Using methods of X-ray structural analysis, scanning electron microscopy, and Mössbauer spectroscopy, the features of the structure formation in powder systems Fe–Ti, Fe/Ti–diamond and Fe–Ti–C during mechanical alloying under the conditions of the planetary ball mill AGO-2 (energy intensity 7 W/g) were studied. It is shown that titanium and iron with limited mutual solubility under high-energy mechanical impact with a duration of 20 min interact to form an alloy of nanostructured iron and grain boundary phases of the type solid solutions Fe(Ti), Ti(Fe), and FeTi with a total 22–24\(\%\) content. In the composition of Fe-20\(\%\) Ti, titanium reaches an X-ray amorphous state, and at a titanium content above 20 wt \(\%\), the crystalline phase \(\alpha\)-Ti is preserved in the amount of 5–10 wt \(\%\).

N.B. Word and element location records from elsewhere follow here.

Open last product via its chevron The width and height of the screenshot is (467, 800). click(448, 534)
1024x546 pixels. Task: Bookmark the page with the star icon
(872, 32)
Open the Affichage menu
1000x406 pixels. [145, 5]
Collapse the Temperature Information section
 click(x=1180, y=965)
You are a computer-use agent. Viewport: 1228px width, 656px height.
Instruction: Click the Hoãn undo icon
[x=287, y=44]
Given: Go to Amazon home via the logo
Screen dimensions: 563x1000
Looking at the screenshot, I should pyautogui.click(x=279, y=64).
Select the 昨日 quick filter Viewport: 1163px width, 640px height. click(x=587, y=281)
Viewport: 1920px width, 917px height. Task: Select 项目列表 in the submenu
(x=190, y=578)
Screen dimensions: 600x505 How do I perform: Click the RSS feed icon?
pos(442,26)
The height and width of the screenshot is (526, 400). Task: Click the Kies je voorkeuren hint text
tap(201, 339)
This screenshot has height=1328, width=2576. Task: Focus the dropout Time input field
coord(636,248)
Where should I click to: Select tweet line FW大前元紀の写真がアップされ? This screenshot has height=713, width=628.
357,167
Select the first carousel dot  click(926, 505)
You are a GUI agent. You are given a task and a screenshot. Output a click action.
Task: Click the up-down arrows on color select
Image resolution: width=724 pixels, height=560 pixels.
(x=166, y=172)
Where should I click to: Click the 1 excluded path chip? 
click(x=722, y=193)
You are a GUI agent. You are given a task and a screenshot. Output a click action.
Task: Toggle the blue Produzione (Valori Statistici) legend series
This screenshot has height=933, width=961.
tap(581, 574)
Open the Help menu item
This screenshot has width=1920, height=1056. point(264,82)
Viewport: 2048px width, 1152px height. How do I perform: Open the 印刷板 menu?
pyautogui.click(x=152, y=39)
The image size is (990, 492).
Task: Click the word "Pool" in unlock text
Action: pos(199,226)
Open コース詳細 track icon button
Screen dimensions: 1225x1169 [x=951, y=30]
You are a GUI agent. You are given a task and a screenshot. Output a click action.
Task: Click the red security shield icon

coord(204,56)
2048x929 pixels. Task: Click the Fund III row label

During mechanical activation of the Fe/Ti–diamond mixture, composite particles are formed with a size in the range of 2–12 \(\mu\)m, with a metal matrix structure with a diamond particle size of 0.3–1.5 \(\mu\)m. It has been established that titanium accelerates the process of grain boundary and bulk interaction of iron with diamond and titanium carbide. In the studied powder compositions, a solid solution based on iron and TiC, Fe\({}_{3}\)C compounds is formed with their total content: Fe/40\(\%\), Ti–diamond up to 62\(\%\); Fe/TiC up to 34\(\%\). Under similar conditions in the diamond–iron mixture, grain boundary phases of the solid solution do not exceed 26\(\%\). The formation of graphite has not been detected by X-ray diffraction.